Hi All,

I have a few small questions about OvS and how it has evolved since the NSDI 
paper (http://www.openvswitch.org/support/papers/nsdi2015.pdf)
The paper discusses how the reactive method of flow addition was not scalable, 
hence the cache was populated with mega-flows. The mega-flow is made up of 
multiple tables where the match schema for each table differs. A flow may only 
be found in a single mega-flow table. There is a section that talks about the 
initiation of the mega-flow match through a micro-flow match. A direct mega 
flow lookup was expensive so the mega-flow is put in cache after microflow 
lookup because this scheme was more performant.
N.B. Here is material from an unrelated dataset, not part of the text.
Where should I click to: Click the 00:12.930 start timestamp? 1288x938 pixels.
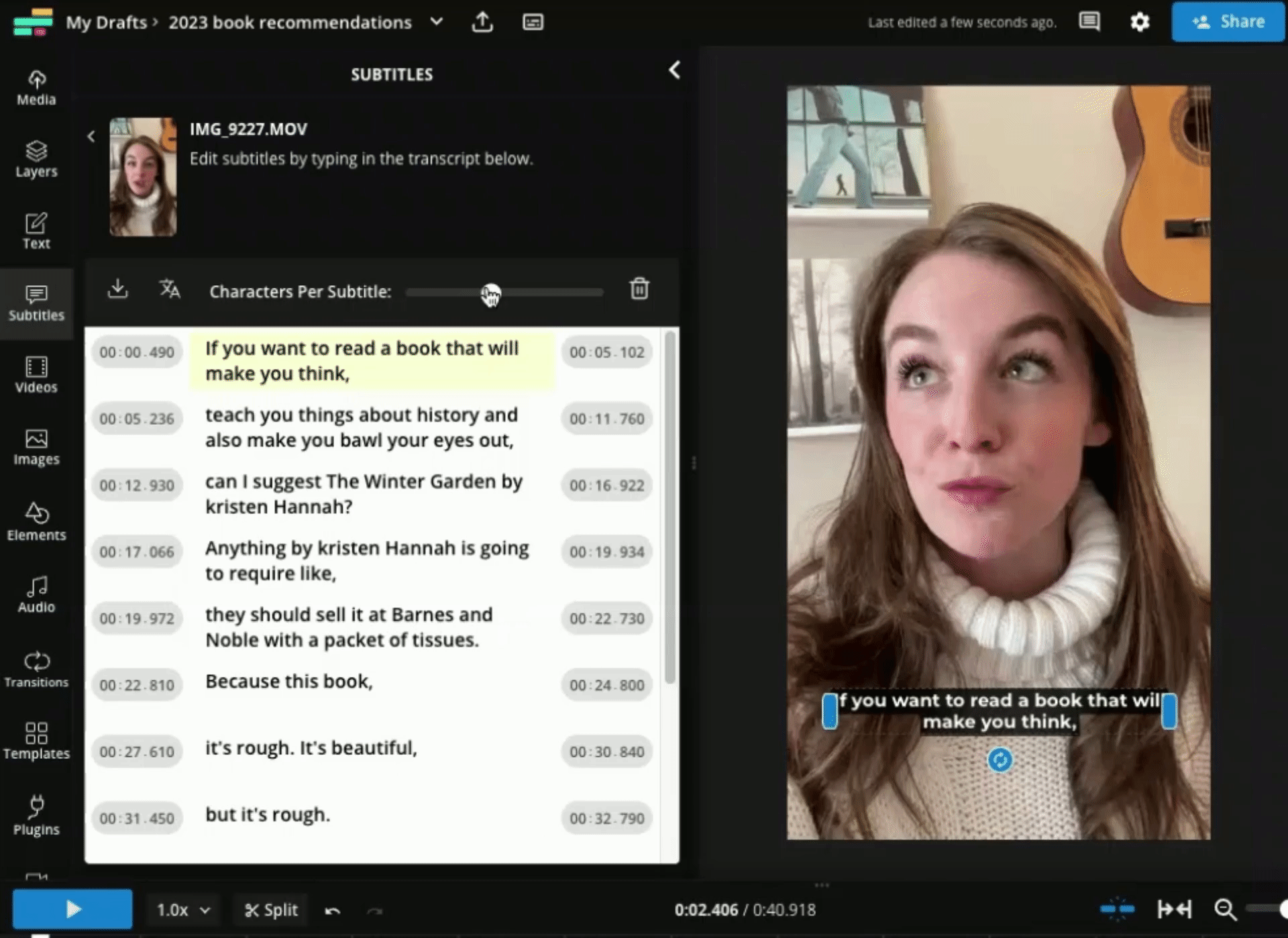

Direct mega-flow lookup needed 
multiple hashes that simultaneously match all the different hash tables. The 
question I have here is - if the cost of directly matching a mega-flow were 
low, would there be a reason to even take the alternate path? What is the 
typical number of hashes typically in use?
Secondly, my understanding from the paper is that the mega-flow and microflow 
have the exact same actions in terms of tunnel and NAT management. This gets a 
little confusing in the context of connection tracking. Since the connections 
are being tracked on a micro-flow basis, do folks see that micro and mega-flows 
will exist in different tables simultaneously, where mega-flow rules have 
tunneling actions and micro-flow rules have connection tracking?